That is true, but in determining the question before us we may not look to events which have occurred subsequent to the decedent's death. Wells Fargo Bank & Union Trust Co. v. Commissioner (Sternheim Estate), 145 Fed.(2d) 132; Ithaca Trust Co. v. United States, supra. In the latter case the Court said that ‘The estate so far as may be is settled as of the date of the testator's death (citations). The tax is on the act of the testator, not on the receipt of property by the legatees (citations). Therefore, the value of the thing to be taxed must be estimated as of the time the thing is done.‘ See also United States v. Provident Trust Co., 291 U.S. 272, where the Court stated that in making a deduction for a charitable remainder ‘the value thereof must be determined from data available at the time of the death of decedent.‘
As we have shown above, the record herein is fatally deficient in such evidence.
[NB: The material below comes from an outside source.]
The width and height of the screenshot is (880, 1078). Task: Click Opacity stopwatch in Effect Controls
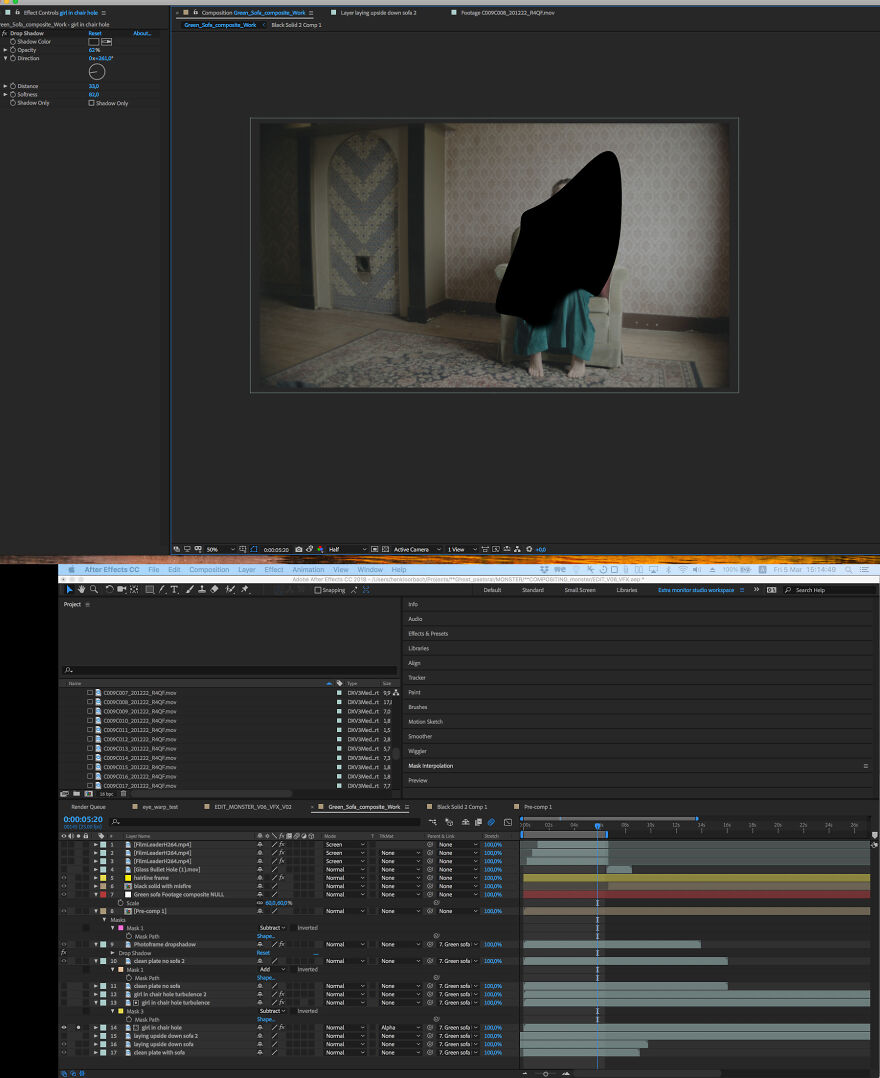click(13, 50)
There is no showing here of the beneficiary's ‘advanced age, frugality over a long period of time, and independent means‘ from which we might determine that the probability of invasion of the corpus was so remote as to be nil, as there was in the Hume case, supra. It must be remembered, too, that since the decedent's death the beneficiary has resided with her sister and family. How long this fortuitous arrangement will continue, it is impossible to say. The beneficiary was but 56 years of age at the time of the decedent's death and it is easily conceivable that in the future she will be forced to reside elsewhere and that her living expenses may well exceed the income of the trust.
Upon the whole record we conclude that the petitioners have not shown error in the respondent's determination. Consequently, such determination must be sustained.
In view of our decision on the primary question, it is not necessary to consider the subordinate issue presented.
Decision will be entered for the respondent.